▸ What you are asked to do
Using the entries below, say how many of the lines carry "computer". Write the number alone.

(Stored data entries)

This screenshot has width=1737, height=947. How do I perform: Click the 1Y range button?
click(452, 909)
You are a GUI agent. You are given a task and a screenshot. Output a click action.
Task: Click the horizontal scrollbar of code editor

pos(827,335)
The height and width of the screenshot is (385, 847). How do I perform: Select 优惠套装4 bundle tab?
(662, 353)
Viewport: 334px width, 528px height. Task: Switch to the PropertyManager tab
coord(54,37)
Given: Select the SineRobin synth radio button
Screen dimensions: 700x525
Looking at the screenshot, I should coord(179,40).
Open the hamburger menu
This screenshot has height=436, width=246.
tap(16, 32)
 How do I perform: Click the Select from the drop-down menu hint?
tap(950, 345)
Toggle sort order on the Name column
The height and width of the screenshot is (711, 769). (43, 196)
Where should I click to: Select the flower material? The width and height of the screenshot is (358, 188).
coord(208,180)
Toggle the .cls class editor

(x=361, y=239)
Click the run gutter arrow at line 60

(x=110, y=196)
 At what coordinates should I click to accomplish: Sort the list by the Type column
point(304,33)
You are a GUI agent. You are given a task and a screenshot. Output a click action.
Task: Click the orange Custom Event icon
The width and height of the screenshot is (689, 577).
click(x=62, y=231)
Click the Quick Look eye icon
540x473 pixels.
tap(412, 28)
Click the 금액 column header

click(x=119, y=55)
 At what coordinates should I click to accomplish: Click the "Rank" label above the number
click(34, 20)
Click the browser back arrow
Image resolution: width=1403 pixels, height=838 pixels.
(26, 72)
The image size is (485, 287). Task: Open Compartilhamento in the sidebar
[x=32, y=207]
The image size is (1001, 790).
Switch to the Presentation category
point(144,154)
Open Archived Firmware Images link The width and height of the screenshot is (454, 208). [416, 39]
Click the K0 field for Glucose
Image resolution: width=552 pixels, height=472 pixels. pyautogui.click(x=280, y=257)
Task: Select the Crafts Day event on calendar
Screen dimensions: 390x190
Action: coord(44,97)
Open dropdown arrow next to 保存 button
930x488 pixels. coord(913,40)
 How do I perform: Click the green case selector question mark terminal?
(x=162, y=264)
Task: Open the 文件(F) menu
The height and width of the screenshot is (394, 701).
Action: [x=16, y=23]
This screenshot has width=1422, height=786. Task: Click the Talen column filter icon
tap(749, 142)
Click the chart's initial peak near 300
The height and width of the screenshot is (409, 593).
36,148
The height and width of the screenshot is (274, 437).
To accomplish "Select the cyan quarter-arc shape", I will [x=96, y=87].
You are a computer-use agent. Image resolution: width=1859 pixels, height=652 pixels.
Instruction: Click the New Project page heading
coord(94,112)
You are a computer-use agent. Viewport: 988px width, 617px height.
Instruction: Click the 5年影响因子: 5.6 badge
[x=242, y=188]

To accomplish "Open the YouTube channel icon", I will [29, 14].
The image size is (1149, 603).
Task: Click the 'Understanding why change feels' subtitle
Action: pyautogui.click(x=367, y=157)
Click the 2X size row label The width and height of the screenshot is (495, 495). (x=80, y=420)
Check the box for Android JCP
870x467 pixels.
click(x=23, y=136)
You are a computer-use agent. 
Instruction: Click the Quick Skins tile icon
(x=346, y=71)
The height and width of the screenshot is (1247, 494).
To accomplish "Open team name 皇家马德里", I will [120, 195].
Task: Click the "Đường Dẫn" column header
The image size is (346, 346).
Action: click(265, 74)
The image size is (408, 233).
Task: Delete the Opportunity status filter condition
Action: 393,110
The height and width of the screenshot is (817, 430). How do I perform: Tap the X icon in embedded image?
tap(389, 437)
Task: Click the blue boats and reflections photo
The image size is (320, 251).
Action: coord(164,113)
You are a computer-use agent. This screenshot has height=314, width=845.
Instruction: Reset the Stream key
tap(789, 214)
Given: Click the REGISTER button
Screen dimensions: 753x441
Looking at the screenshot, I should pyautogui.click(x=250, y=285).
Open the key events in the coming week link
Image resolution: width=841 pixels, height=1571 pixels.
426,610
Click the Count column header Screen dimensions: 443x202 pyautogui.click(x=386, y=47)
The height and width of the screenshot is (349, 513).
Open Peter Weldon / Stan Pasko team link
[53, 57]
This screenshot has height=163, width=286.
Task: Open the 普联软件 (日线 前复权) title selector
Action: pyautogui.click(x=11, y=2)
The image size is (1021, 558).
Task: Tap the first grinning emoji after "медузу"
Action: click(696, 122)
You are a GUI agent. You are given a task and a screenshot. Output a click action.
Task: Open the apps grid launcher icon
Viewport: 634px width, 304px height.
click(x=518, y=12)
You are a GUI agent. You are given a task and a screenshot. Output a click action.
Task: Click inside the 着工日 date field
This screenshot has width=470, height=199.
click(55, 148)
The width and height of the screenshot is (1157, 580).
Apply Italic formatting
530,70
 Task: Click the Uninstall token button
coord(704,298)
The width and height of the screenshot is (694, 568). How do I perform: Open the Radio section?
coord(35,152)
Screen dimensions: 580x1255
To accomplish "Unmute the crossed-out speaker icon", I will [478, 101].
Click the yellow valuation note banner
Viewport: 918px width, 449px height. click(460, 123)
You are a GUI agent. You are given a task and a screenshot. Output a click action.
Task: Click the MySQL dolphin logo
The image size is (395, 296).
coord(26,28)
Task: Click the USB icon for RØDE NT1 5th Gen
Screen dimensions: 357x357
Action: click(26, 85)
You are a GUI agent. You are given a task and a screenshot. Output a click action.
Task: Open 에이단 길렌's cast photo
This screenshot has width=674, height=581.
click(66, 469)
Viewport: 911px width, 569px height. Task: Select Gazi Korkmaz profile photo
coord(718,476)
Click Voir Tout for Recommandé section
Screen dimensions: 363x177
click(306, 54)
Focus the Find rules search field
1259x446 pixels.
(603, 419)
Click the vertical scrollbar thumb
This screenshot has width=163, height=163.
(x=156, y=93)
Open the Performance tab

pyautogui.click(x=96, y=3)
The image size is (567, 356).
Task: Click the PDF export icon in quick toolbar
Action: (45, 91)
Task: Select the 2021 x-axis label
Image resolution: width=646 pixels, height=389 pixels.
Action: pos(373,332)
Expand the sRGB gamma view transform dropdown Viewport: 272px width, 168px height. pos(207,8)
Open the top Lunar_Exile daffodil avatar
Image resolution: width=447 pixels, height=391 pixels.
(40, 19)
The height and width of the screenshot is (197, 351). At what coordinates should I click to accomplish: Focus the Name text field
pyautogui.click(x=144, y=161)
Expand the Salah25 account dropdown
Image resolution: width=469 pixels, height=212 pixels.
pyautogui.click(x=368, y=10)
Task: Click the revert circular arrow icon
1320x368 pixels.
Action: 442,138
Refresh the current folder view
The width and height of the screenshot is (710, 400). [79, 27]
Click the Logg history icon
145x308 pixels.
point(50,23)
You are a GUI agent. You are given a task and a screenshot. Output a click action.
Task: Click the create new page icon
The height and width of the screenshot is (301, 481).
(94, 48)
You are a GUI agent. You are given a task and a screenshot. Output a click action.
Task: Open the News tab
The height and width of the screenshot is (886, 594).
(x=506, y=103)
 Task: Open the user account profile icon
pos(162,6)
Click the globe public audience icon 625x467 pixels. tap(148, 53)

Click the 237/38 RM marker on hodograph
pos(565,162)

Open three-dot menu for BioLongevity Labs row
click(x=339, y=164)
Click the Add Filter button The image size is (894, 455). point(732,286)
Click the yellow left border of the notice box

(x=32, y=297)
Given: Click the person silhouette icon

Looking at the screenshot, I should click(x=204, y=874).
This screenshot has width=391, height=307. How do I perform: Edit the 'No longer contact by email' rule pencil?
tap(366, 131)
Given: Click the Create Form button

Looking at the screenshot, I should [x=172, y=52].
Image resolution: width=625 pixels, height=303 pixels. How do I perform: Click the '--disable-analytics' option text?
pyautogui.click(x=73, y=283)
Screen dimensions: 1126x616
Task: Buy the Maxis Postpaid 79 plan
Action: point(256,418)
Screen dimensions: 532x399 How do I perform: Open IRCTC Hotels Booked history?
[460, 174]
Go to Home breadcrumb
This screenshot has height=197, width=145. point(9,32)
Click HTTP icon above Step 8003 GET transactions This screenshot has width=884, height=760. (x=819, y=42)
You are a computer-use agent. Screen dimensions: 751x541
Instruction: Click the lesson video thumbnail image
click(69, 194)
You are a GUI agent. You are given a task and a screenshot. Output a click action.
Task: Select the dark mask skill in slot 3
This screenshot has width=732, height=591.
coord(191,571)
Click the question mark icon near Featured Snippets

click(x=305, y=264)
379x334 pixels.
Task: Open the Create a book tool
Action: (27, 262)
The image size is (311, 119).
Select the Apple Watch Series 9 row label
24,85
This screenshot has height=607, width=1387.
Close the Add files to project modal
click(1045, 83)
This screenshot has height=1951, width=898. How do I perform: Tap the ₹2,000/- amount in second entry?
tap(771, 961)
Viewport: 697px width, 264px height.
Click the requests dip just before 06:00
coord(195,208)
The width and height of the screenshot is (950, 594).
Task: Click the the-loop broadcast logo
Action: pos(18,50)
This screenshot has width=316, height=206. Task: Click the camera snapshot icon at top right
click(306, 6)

▸ Exercise result
5